4.1 4.1 out of 5 stars 9 ratings

How an understanding of intellectual disability transforms the pleasures of reading

Narrative informs everything we think, do, plan, remember, and imagine. We tell stories and we listen to stories, gauging their “well-formedness” within a couple of years of learning to walk and talk. Some argue that the capacity to understand narrative is innate to our species; others claim that while that might be so, the invention of writing then re-wired our brains.

In
The Secret Life of Stories, Michael Bérubé tells a dramatically different tale, in a compelling account of how an understanding of intellectual disability can transform our understanding of narrative.

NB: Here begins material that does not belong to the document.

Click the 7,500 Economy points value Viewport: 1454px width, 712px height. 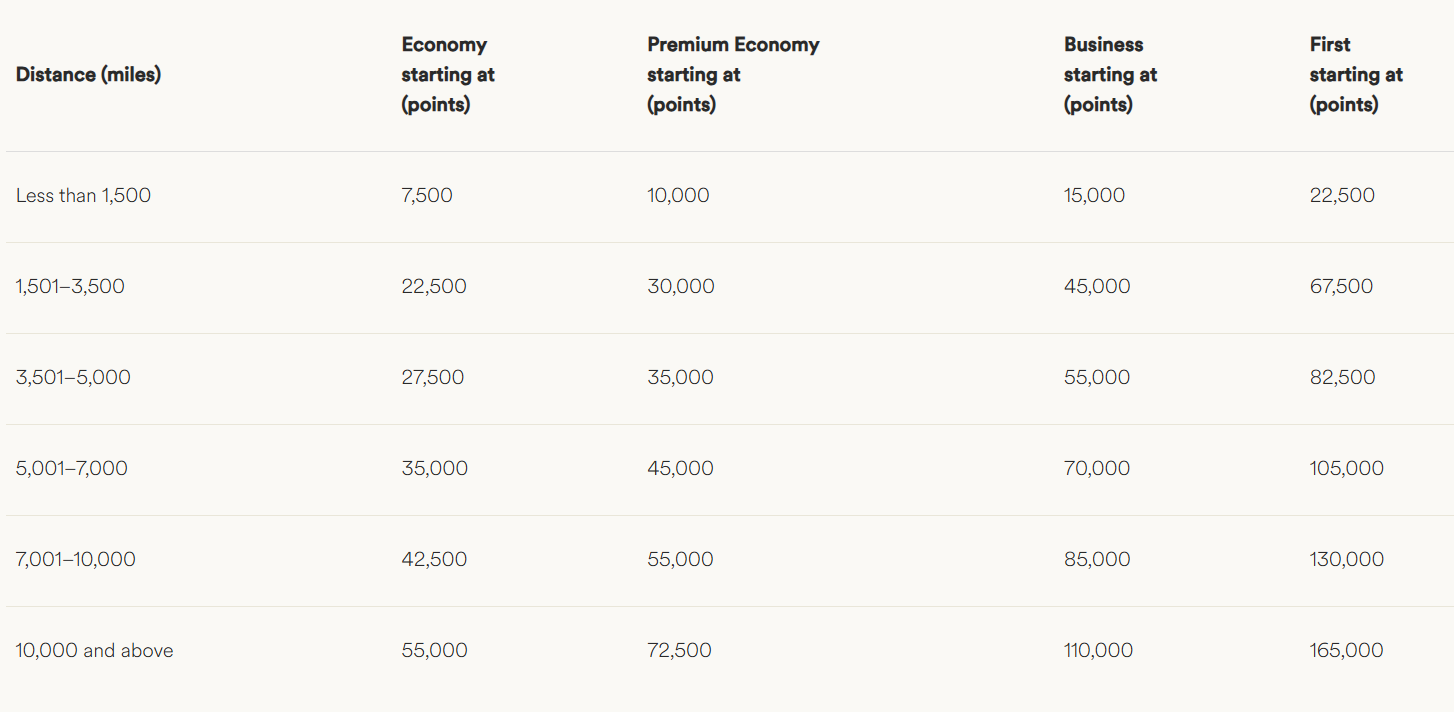pyautogui.click(x=427, y=196)
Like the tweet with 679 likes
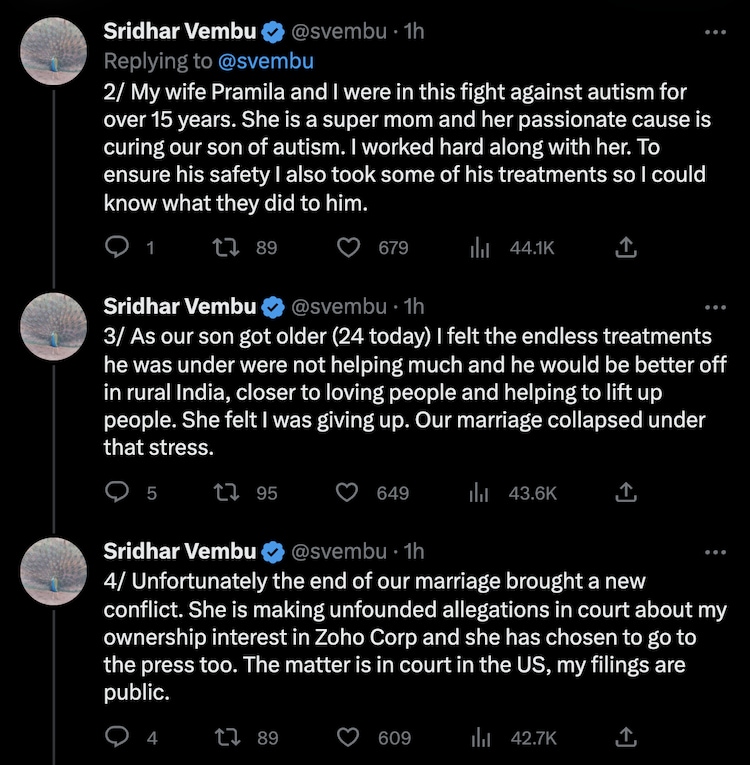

Instead of focusing on characters with disabilities, he shows how ideas about intellectual disability inform an astonishingly wide array of narrative strategies, providing a new and startling way of thinking through questions of time, self-reflexivity, and motive in the experience of reading. Interweaving his own stories with readings of such texts as Faulkner’s The Sound and the Fury, Haddon’s The Curious Incident of the Dog in the Night-Time, Kingston’s The Woman Warrior, and Philip K. Dick’s Martian Time-Slip, Bérubé puts his theory into practice, stretching the purview of the study of literature and the role of disability studies within it.

Armed only with the tools of close reading, Bérubé demonstrates the immensely generative possibilities in the ways disability is deployed within fiction, finding in them powerful meditations on what it means to be a social being, a sentient creature with an awareness of mortality and causality—and sentience itself. Persuasive and witty, Michael Bérubé engages Harry Potter fans and scholars of literature alike. For all readers,
The Secret Life of Stories will fundamentally change the way we think about the way we read.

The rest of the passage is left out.